Über die Inhalte und Ausblicke meiner Arbeiten argumentiert Politik allgemein heute: meine neuen Erkenntnisse, die Erinnerung an die Bedeutung der antiislamischen Kirchenskulpturen sind nicht unwahr, aber doch Öl ins Feuer des Religionshasses – die gleiche falsche Position wie immer. Bei Galileo war es die Kirche, heute kujonieren die Staaten die freie Publizistik und die freie Wissenschaft, wie aktuell bei Snowden oder Assange zu sehen.
Einladungen an mich ergingen damals aus Deutschland und den USA, wurden aber bald wie durch Zauberei zu Ausladungen, mehrere Stunden Filmaufnahmen über mein Thema sind beim NDR „verschwunden worden“. Es gab auch so fruchtlose wie penetrante Versuche seitens hochrangiger akademischer Spezialisten, mir die Urheberschaft der antiislamischen Deutung streitig zu machen.
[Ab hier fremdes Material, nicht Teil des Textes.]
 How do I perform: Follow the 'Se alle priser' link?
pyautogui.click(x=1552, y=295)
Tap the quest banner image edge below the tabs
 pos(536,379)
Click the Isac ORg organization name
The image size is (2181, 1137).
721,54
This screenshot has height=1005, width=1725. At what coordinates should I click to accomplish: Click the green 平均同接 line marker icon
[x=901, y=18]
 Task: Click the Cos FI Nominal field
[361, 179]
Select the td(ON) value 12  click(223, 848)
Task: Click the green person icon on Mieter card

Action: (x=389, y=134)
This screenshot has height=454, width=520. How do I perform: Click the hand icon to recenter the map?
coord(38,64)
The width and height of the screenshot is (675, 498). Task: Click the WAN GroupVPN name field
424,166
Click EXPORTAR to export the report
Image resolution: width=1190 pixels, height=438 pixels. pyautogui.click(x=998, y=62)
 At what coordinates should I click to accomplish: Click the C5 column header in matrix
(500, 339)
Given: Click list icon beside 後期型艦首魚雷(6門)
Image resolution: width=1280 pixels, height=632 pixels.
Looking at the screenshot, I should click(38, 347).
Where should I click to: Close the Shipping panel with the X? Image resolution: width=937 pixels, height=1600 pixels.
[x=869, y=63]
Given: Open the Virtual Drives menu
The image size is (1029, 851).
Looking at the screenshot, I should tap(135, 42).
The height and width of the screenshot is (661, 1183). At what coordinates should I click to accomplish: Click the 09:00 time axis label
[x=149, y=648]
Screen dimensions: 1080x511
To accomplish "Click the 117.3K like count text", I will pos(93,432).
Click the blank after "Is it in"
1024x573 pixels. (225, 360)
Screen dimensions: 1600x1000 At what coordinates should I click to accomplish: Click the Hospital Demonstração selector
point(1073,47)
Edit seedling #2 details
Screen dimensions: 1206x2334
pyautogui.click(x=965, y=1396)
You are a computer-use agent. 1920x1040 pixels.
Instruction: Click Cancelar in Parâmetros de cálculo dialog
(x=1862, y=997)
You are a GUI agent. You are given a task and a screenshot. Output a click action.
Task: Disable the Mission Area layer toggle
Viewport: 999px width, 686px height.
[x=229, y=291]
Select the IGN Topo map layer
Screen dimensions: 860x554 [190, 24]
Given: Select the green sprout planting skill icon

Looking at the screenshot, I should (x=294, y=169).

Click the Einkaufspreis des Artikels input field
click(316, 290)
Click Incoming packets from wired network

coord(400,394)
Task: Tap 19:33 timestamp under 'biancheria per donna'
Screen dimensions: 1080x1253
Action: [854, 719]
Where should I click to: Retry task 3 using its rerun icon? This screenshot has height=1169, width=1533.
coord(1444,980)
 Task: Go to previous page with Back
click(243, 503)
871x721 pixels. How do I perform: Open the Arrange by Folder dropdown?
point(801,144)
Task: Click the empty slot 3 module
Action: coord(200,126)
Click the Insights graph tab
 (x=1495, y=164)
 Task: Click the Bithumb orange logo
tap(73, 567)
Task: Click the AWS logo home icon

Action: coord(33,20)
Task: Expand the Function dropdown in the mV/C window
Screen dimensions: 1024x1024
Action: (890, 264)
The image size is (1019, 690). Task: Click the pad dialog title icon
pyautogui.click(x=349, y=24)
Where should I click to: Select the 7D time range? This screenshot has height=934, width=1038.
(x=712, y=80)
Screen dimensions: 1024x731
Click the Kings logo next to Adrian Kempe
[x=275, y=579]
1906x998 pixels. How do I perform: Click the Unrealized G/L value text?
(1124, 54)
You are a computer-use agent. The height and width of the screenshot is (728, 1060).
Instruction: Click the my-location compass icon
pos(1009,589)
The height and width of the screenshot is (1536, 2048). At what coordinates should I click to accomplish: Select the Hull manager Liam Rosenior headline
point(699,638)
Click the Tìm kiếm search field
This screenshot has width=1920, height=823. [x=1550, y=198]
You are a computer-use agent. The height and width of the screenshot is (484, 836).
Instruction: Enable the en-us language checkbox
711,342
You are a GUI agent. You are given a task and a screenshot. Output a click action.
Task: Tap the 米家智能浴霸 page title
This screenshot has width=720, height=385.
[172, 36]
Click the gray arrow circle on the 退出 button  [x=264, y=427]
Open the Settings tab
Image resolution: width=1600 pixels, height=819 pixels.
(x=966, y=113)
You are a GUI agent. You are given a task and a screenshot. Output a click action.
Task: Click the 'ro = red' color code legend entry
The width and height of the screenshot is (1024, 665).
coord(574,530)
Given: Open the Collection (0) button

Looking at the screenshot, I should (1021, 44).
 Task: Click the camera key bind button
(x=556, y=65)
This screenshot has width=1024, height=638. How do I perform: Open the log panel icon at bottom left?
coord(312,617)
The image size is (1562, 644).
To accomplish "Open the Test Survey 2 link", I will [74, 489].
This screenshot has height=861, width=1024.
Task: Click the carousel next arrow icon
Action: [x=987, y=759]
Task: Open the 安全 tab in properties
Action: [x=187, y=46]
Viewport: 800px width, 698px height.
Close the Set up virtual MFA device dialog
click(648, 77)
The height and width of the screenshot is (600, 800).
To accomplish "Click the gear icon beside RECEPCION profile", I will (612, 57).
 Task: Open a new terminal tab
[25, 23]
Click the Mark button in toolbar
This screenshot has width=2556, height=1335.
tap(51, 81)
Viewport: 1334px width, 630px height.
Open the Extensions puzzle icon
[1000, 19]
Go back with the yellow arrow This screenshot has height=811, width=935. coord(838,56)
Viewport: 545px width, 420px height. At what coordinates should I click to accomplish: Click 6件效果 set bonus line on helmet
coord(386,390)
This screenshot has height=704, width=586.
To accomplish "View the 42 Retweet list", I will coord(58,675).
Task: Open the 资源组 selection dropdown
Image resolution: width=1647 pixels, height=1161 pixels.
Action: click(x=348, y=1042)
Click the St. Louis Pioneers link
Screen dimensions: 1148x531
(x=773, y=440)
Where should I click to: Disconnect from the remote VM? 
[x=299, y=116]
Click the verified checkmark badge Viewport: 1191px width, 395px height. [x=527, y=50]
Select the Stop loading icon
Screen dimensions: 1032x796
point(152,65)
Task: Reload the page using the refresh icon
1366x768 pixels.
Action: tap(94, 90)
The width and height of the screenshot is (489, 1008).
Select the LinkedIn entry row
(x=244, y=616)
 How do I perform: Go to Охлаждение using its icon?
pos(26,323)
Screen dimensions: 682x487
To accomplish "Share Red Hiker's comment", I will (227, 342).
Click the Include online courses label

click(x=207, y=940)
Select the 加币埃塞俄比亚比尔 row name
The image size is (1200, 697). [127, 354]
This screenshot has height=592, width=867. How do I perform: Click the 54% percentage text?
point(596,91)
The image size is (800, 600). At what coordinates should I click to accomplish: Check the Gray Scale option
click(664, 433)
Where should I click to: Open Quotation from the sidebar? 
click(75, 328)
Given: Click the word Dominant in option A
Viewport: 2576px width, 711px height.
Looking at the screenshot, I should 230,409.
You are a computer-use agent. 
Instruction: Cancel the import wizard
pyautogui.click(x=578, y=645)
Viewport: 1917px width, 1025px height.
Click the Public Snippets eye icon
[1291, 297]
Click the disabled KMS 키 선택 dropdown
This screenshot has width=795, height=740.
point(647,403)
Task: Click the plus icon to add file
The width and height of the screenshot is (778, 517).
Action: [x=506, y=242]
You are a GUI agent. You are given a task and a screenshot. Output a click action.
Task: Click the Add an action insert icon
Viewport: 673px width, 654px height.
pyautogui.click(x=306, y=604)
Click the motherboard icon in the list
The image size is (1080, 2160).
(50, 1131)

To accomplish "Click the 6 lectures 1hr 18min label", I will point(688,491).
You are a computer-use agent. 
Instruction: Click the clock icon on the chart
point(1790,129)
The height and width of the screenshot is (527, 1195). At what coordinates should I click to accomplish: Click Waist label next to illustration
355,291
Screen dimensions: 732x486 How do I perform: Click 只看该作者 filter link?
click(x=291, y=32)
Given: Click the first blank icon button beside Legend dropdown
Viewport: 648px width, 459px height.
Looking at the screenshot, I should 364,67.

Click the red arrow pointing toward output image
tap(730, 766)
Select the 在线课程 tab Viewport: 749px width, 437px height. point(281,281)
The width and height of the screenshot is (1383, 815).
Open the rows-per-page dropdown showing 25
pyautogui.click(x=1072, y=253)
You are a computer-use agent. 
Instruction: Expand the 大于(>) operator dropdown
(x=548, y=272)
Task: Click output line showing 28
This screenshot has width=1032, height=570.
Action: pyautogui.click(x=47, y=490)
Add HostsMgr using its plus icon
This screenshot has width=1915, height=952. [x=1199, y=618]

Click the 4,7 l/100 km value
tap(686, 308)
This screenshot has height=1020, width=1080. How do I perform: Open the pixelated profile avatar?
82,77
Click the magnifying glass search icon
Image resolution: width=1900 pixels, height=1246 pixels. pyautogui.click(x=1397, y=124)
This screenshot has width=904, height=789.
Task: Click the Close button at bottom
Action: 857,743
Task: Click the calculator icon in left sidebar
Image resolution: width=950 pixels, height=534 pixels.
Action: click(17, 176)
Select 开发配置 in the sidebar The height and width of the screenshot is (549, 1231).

Die Wissenschaft ist heute so sauber und fair wie fast jede Sportart.
Die letzten Jahre hatte mein Film, meine Veröffentlichungen ein einziges öffentliches Forum − eine jährliche Veranstaltung in Bosnien, in Sarajewo und Mostar. Als ich dort letztens Rolle und Figur der Magdalena und der Maria in der Kirchengeschichte öffentlich vorführte, wurde ich auch aus diesem wissenschaftlichen Kreis verbannt.
IslamiQ: Sie leben in Spanien, Andalusien stand jahrelang unter muslimischer Herrschaft. Wie ist das Bild der Muslime dort?
Claudio Lange: Heute noch ist der Nationalheilige Spaniens Santiago, Jakob der Ältere, der Jünger Christi, der im 1. Jahrhundert ermordet wurde. Nachdem man seine Legende fabriziert hatte, um im 9. Jahrhundert den sensationellen Anspruch der Stadt Santiago de Compostela auf den Papstsitz zu stützen, blieb er Kriegsheiliger während der 700 Jahre innerspanischer antiislamischer Kriege (Mata-moros= `Muslim-Töter´) bis heute. Zu seinem erfundenen Grab in Santiago de Compostela pilgern heute Leute aus Europa und der Welt, erfinden sich dabei eine mittelalterliche Wellnes- oder Disneylandidentität und haben von nichts eine Ahnung.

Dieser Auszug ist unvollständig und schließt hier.